**Extracted material**
++++++++++
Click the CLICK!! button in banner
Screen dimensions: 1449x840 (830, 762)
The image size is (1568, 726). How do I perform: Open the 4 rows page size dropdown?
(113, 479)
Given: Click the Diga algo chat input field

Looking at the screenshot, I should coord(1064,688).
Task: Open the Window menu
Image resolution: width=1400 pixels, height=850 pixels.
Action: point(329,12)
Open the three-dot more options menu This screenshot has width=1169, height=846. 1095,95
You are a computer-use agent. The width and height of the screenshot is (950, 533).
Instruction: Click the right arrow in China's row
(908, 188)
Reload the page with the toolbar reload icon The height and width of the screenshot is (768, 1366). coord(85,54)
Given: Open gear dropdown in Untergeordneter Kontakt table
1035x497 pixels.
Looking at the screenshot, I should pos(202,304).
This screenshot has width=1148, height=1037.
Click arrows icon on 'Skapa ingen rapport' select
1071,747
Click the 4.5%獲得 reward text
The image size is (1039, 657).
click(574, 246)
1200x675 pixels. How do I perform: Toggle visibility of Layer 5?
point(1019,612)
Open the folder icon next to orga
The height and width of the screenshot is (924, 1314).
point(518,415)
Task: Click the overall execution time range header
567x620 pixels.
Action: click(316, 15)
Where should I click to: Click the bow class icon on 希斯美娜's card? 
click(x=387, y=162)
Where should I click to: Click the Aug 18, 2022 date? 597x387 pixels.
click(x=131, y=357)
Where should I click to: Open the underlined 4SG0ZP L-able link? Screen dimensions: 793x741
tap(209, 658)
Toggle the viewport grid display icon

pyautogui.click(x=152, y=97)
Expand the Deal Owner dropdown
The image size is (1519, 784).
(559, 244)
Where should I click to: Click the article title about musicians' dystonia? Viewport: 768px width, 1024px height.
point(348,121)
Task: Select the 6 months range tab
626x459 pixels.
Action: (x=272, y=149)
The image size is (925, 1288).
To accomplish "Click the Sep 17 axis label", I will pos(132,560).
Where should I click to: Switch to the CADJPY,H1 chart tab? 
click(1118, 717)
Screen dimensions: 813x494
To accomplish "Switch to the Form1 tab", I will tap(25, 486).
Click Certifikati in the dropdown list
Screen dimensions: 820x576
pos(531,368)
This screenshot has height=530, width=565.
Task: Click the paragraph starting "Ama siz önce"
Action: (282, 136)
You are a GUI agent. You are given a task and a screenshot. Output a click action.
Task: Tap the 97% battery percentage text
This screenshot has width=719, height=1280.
++++++++++
**Problem statement**
Swap "Where should I click to" for "Where do I click to" throughout the items above and write them all out again, keeping everything else the same.

**Solution to this problem**
Click the CLICK!! button in banner
Screen dimensions: 1449x840 (830, 762)
The image size is (1568, 726). How do I perform: Open the 4 rows page size dropdown?
(113, 479)
Given: Click the Diga algo chat input field

Looking at the screenshot, I should coord(1064,688).
Task: Open the Window menu
Image resolution: width=1400 pixels, height=850 pixels.
Action: point(329,12)
Open the three-dot more options menu This screenshot has width=1169, height=846. 1095,95
You are a computer-use agent. The width and height of the screenshot is (950, 533).
Instruction: Click the right arrow in China's row
(908, 188)
Reload the page with the toolbar reload icon The height and width of the screenshot is (768, 1366). coord(85,54)
Given: Open gear dropdown in Untergeordneter Kontakt table
1035x497 pixels.
Looking at the screenshot, I should pos(202,304).
This screenshot has width=1148, height=1037.
Click arrows icon on 'Skapa ingen rapport' select
1071,747
Click the 4.5%獲得 reward text
The image size is (1039, 657).
click(574, 246)
1200x675 pixels. How do I perform: Toggle visibility of Layer 5?
point(1019,612)
Open the folder icon next to orga
The height and width of the screenshot is (924, 1314).
point(518,415)
Task: Click the overall execution time range header
567x620 pixels.
Action: click(316, 15)
Where do I click to: Click the bow class icon on 希斯美娜's card? 
click(x=387, y=162)
Where do I click to: Click the Aug 18, 2022 date? 597x387 pixels.
click(x=131, y=357)
Where do I click to: Open the underlined 4SG0ZP L-able link? Screen dimensions: 793x741
tap(209, 658)
Toggle the viewport grid display icon

pyautogui.click(x=152, y=97)
Expand the Deal Owner dropdown
The image size is (1519, 784).
(559, 244)
Where do I click to: Click the article title about musicians' dystonia? Viewport: 768px width, 1024px height.
point(348,121)
Task: Select the 6 months range tab
626x459 pixels.
Action: (x=272, y=149)
The image size is (925, 1288).
To accomplish "Click the Sep 17 axis label", I will pos(132,560).
Where do I click to: Switch to the CADJPY,H1 chart tab? 
click(1118, 717)
Screen dimensions: 813x494
To accomplish "Switch to the Form1 tab", I will tap(25, 486).
Click Certifikati in the dropdown list
Screen dimensions: 820x576
pos(531,368)
This screenshot has height=530, width=565.
Task: Click the paragraph starting "Ama siz önce"
Action: (282, 136)
You are a GUI agent. You are given a task and a screenshot. Output a click action.
Task: Tap the 97% battery percentage text
This screenshot has width=719, height=1280.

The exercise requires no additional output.